Malcolm: I don't want powers. I mean, I don't want to be on the receiving end of them either, but...I don't know, I just like people too much. Luke, Jessica, just by necessity, by definition, they're seperate. Even from each other.
Claire: Maybe that's why they need us so much. Connection.

Yeah, I get it. Nurses, they're the real heroes. It's a truly extraordinary step the show is taking here, because no one ever made the same point before in a movie or a campaign speech. It's so banal, it's laughable, especially given the efforts of the actors and writers to try and make this profound. But again, it's not about Claire, so back to Jessica and Luke, who need "a connection", because they're seperate. Just in case you hadn't understood it in the last twelve and a half episodes, here it's spilled out explicitly once again. This is stuff you need to show, not to tell.  
Malcolm: What does that make us? Sidekicks?
Claire: Oh, I'm no one's sidekick.
Malcolm: [grins] I can see that. Jessica's got it in her, you know? She may well never find it, but it's in there.
Claire: An alcoholic?
Malcolm: A hero.
Claire: [mouthes incredoulesness] Tough business.
Malcolm: So is yours. Why don't you take a break for a while? I watch him.
Claire: [sighs, looks at watch in indecision, finally smiles and walks away] Thanks. You're not a...mind-controller, aren't you?
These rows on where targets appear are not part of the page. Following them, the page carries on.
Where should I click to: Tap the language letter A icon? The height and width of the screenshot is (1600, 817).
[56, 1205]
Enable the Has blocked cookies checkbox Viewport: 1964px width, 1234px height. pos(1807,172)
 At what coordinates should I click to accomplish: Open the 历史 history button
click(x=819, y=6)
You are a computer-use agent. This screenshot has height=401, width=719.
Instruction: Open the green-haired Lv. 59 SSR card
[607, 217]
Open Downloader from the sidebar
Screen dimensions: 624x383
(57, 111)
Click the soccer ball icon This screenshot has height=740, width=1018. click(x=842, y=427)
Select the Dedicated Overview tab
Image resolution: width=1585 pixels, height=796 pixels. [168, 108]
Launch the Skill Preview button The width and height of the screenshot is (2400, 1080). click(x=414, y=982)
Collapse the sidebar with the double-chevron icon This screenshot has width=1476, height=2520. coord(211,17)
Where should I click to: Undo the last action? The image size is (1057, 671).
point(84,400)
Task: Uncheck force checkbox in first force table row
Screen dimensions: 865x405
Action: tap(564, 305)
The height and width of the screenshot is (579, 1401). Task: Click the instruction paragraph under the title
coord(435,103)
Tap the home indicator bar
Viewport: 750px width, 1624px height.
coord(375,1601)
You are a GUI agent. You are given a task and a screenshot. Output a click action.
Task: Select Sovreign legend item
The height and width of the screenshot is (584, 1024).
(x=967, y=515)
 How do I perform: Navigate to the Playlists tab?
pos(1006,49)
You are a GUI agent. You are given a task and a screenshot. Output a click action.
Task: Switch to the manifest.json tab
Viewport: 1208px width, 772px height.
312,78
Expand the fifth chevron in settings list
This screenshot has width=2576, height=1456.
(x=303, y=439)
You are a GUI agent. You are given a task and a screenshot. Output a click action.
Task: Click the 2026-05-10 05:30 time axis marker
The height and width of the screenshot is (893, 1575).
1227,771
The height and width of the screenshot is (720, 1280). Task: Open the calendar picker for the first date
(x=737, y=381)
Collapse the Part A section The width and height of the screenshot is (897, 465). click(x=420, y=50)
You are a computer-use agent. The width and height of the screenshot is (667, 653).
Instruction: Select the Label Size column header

Malcolm: Kilgrave. Evil prick.
Claire: [raises hands, sighs] Ok. I'll be on the couch.
We close the scene with a genre-savvy discussion of what they are (sidekicks, yes, that's exactly you're function, nothing more, thanks for saying that out loud), what Jessica is (a hero) and what Kilgrave is (the villain). There is a certain need to spill it out like this, because the show repeatedly fails at showing what it ostensibly wants to tell. There's a disconnect between the text and the rest of what's happening, which is one of the central problems of the show.

"Evil prick" Kilgrave
These two minutes of dialogue serve very well to show why the pieces don't click together. Never in these lines is there a feeling that it's spoken by real, breathing people. Yes, it's not written language - which is the problem of the really worst dialogue you can find - but it's painfully obvious, on the nose and totally detached from any humanity of these people. It's purely an outflow of function. The show at some point needs to adress these issues, and since neither acting nor writing managed to pull that off implicitly until now, they hamfisted it in.